The problem: Go through the listing below from its first line and repeat each line exactly, ending at the line containing "Click the テキスト格納 auto action entry" and including it.
[Records shown — start]
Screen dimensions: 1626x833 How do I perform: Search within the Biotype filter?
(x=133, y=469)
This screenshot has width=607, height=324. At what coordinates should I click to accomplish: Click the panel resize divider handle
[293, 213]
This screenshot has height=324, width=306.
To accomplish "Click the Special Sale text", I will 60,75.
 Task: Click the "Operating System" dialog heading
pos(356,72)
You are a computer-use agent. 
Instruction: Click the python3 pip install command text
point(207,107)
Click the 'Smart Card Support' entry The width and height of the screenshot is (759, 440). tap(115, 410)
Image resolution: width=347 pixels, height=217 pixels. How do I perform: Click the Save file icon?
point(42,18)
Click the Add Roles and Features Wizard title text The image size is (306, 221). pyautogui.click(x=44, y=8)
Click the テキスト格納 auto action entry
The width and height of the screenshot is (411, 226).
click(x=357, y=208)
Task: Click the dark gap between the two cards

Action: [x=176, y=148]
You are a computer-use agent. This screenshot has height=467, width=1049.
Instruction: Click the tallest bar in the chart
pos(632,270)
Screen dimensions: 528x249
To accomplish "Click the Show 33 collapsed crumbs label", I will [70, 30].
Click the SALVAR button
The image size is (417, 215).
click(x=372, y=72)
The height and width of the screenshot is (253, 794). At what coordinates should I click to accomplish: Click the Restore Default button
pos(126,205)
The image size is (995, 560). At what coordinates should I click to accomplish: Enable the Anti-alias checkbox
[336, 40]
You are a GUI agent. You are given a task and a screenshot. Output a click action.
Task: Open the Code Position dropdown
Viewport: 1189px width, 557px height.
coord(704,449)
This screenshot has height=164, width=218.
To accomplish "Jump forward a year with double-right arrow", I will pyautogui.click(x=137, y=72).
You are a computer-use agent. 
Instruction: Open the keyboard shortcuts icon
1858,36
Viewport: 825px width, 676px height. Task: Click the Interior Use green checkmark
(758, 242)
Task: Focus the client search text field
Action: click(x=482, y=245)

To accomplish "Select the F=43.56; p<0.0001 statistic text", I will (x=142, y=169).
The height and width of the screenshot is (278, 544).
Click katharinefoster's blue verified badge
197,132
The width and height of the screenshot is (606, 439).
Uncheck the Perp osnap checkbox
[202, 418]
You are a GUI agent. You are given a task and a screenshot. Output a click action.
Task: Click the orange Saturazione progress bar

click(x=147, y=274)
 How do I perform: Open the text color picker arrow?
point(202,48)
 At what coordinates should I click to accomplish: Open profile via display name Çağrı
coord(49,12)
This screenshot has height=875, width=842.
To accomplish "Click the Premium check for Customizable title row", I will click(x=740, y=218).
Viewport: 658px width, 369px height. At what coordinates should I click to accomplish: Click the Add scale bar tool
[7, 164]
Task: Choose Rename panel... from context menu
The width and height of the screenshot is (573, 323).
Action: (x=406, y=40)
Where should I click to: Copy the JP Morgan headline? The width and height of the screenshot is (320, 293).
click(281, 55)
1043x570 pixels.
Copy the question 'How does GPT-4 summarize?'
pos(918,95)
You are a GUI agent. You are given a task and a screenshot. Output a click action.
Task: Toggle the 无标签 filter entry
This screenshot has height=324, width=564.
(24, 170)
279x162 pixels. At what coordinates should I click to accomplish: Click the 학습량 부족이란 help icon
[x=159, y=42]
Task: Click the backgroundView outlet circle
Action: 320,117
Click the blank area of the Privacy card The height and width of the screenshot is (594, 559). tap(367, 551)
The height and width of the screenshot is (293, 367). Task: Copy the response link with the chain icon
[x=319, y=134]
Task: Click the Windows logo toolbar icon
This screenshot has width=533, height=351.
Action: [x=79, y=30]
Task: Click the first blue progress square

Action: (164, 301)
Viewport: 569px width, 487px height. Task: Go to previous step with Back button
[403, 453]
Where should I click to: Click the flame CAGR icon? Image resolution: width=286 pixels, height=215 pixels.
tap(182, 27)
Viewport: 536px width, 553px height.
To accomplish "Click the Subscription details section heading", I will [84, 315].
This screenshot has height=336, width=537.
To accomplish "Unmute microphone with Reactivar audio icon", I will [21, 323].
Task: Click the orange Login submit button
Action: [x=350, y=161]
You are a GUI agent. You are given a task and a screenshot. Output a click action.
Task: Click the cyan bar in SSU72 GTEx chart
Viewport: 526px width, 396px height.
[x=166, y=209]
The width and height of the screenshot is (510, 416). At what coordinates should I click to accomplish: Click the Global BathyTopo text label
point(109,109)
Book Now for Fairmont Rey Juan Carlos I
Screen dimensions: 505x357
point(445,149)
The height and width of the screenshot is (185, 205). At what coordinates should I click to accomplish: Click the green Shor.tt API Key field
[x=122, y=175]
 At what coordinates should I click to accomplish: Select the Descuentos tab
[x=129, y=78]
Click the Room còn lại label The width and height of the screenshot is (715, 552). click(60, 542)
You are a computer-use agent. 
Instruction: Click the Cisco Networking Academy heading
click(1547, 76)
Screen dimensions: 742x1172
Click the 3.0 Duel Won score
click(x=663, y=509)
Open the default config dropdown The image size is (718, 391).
[Records shown — finish]
Task solution:
Screen dimensions: 1626x833 How do I perform: Search within the Biotype filter?
(x=133, y=469)
This screenshot has width=607, height=324. At what coordinates should I click to accomplish: Click the panel resize divider handle
[293, 213]
This screenshot has height=324, width=306.
To accomplish "Click the Special Sale text", I will 60,75.
 Task: Click the "Operating System" dialog heading
pos(356,72)
You are a computer-use agent. 
Instruction: Click the python3 pip install command text
point(207,107)
Click the 'Smart Card Support' entry The width and height of the screenshot is (759, 440). tap(115, 410)
Image resolution: width=347 pixels, height=217 pixels. How do I perform: Click the Save file icon?
point(42,18)
Click the Add Roles and Features Wizard title text The image size is (306, 221). pyautogui.click(x=44, y=8)
Click the テキスト格納 auto action entry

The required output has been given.